**TASK ITEM**.
Count how many lines in the data hold the word "pixels", and give that number alone.
....................
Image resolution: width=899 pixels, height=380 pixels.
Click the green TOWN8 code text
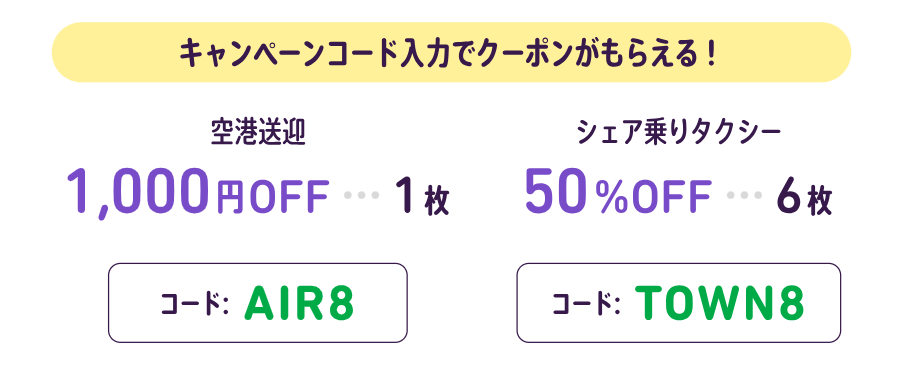pyautogui.click(x=720, y=304)
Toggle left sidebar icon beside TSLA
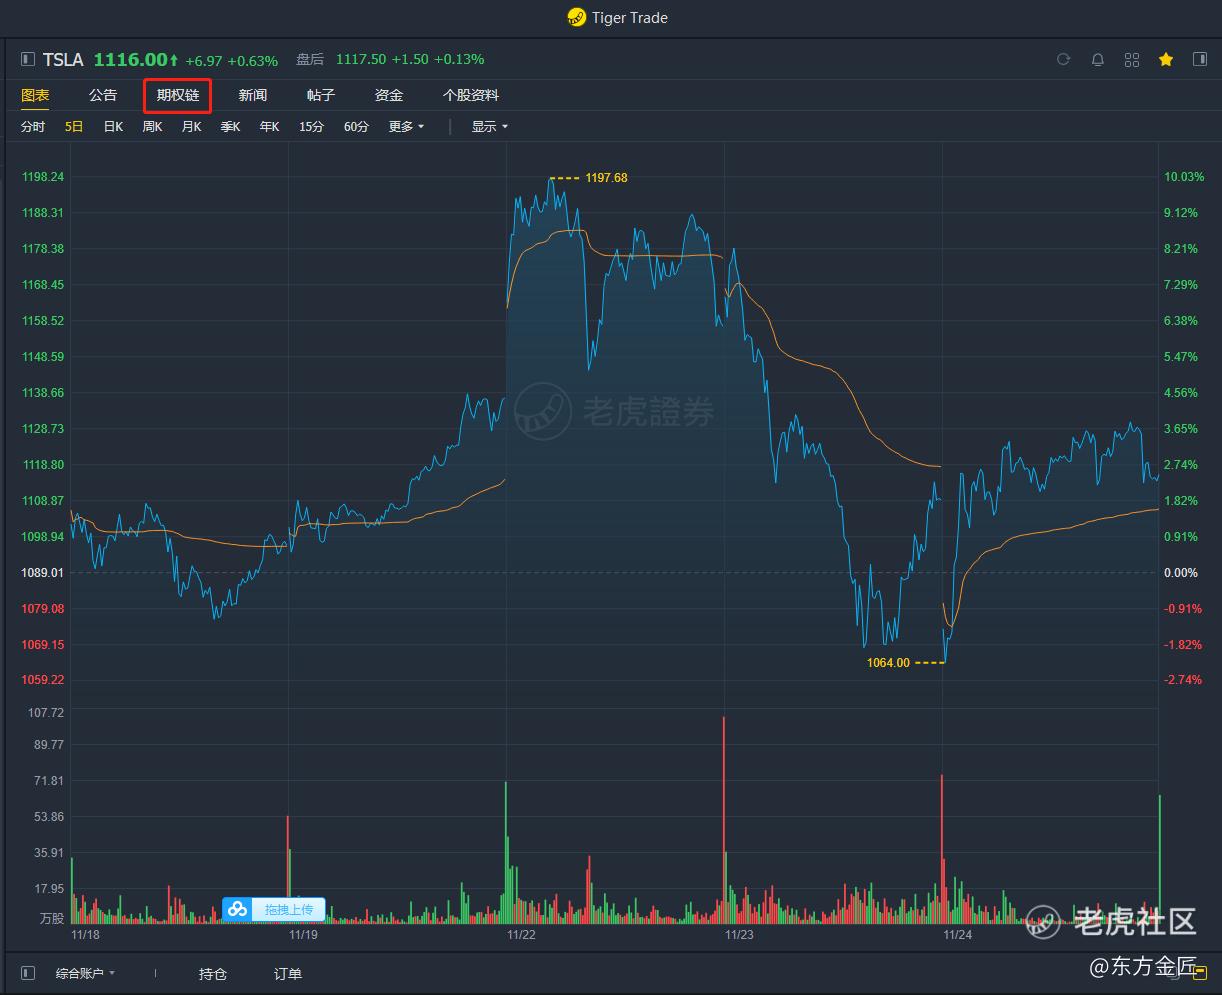The height and width of the screenshot is (995, 1222). pyautogui.click(x=28, y=60)
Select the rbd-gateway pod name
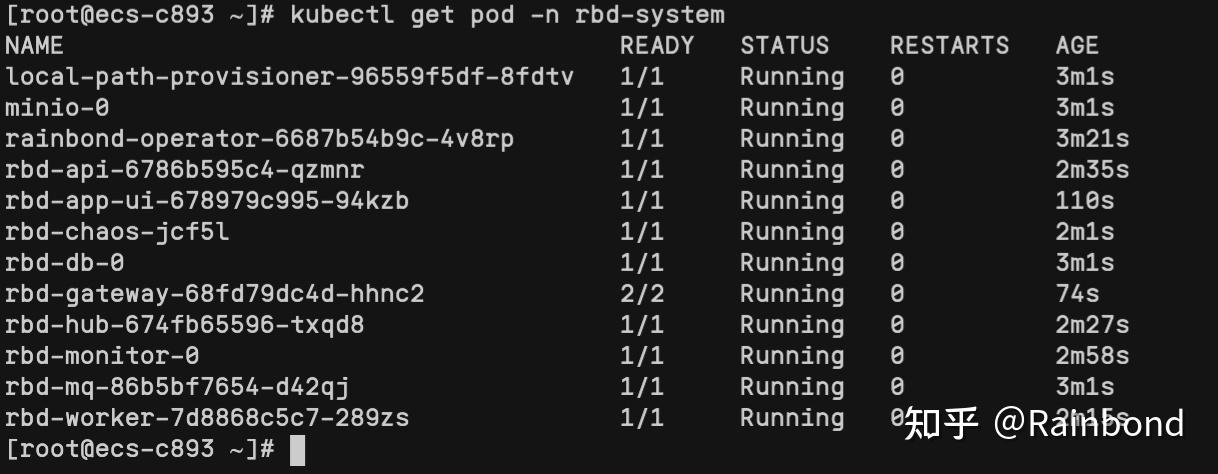 [214, 294]
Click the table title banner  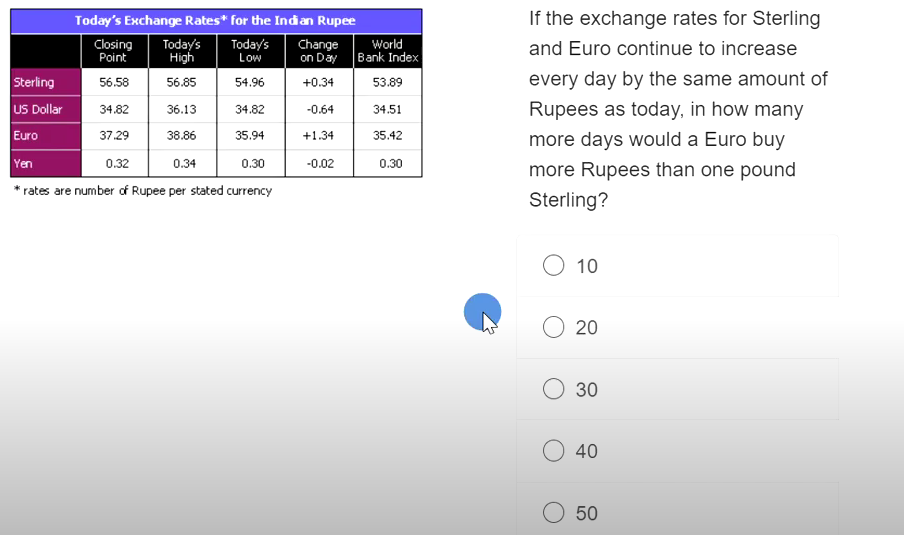pos(216,21)
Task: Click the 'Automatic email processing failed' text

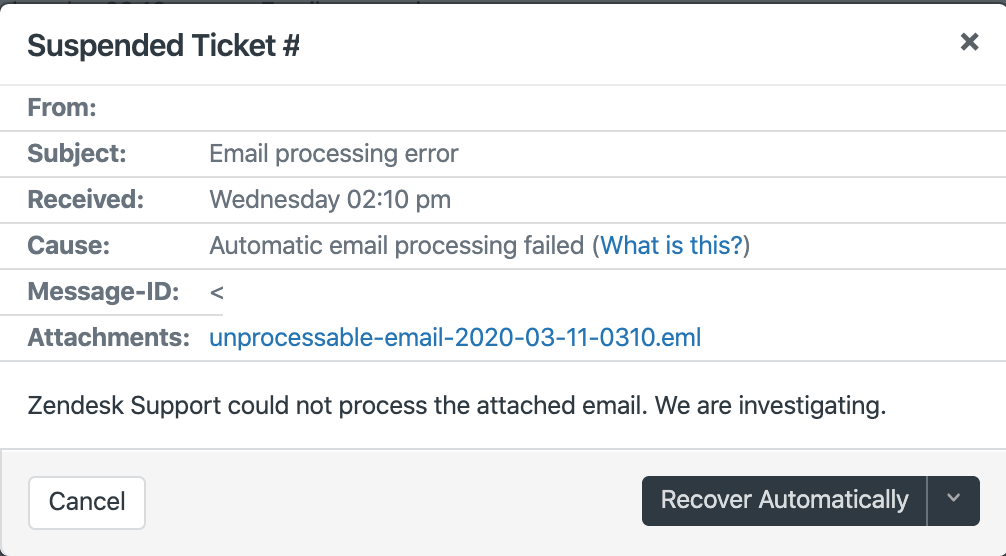Action: pyautogui.click(x=396, y=245)
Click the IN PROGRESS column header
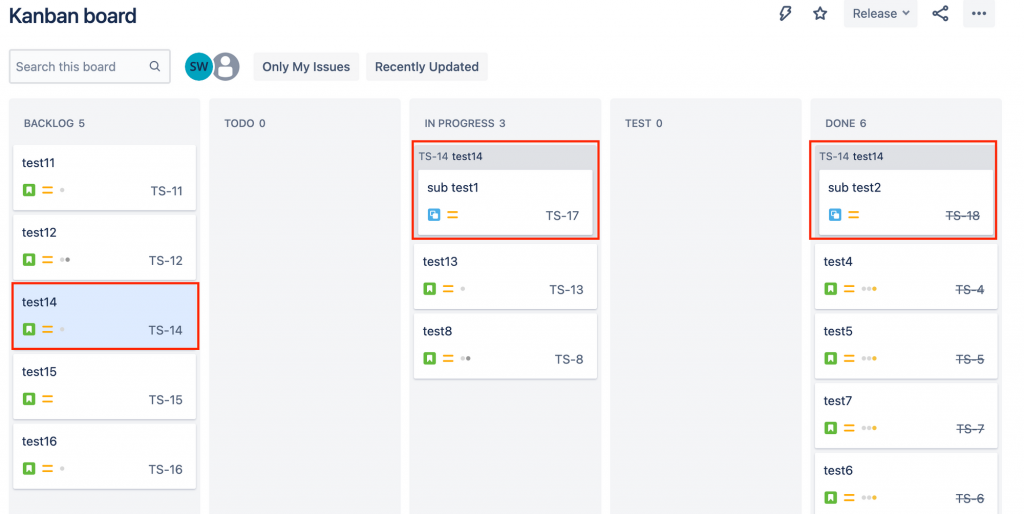The width and height of the screenshot is (1024, 514). pyautogui.click(x=464, y=124)
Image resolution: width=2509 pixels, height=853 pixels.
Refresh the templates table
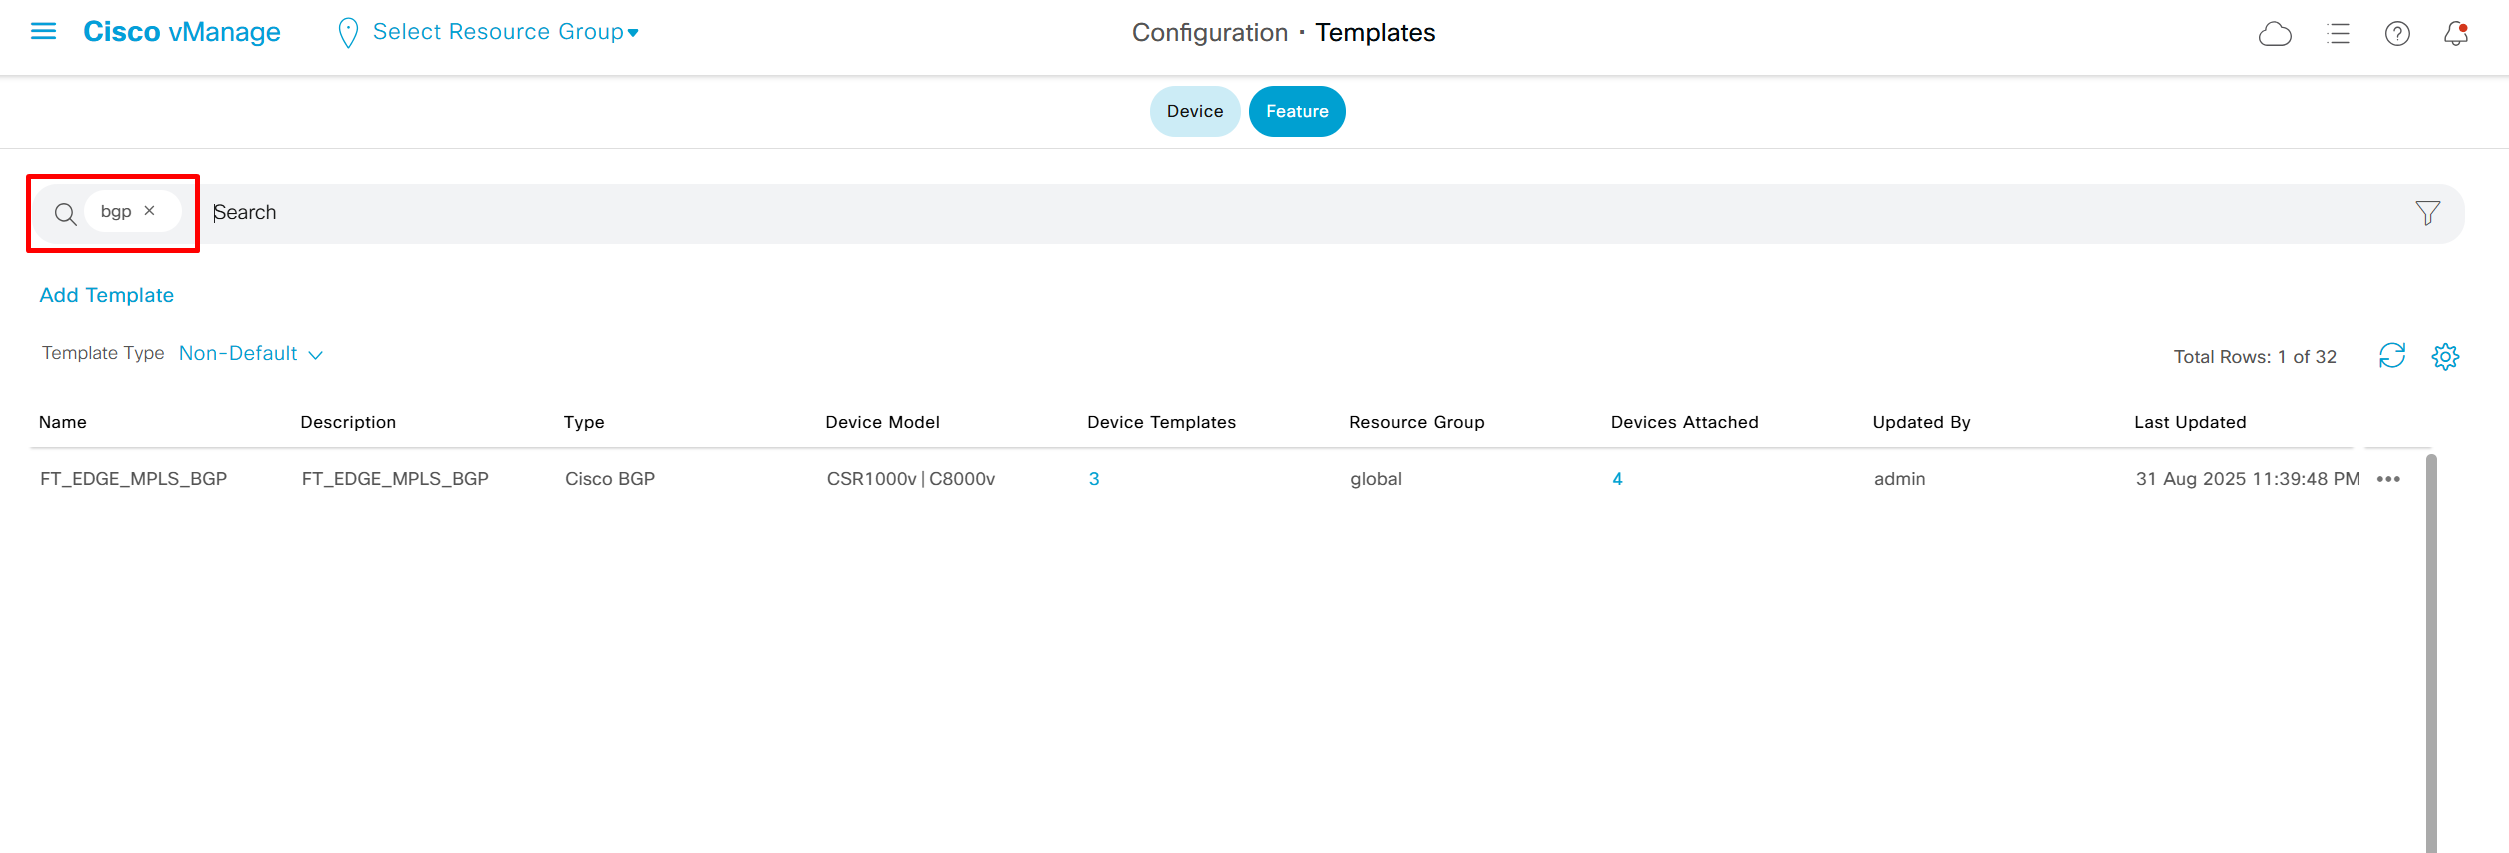(x=2391, y=356)
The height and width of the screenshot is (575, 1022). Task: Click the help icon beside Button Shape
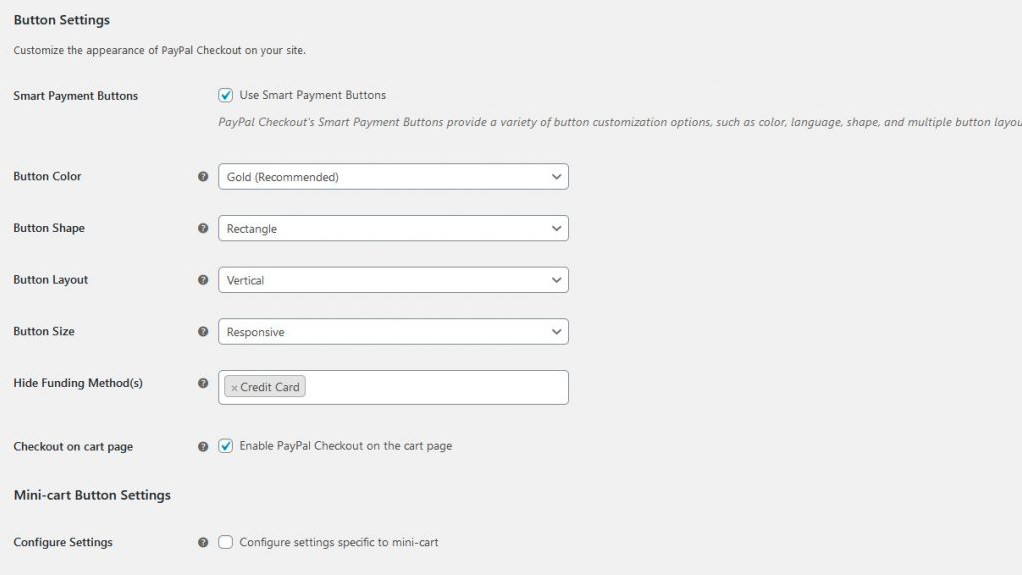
....................
**SOLUTION TO THIS TASK**.
2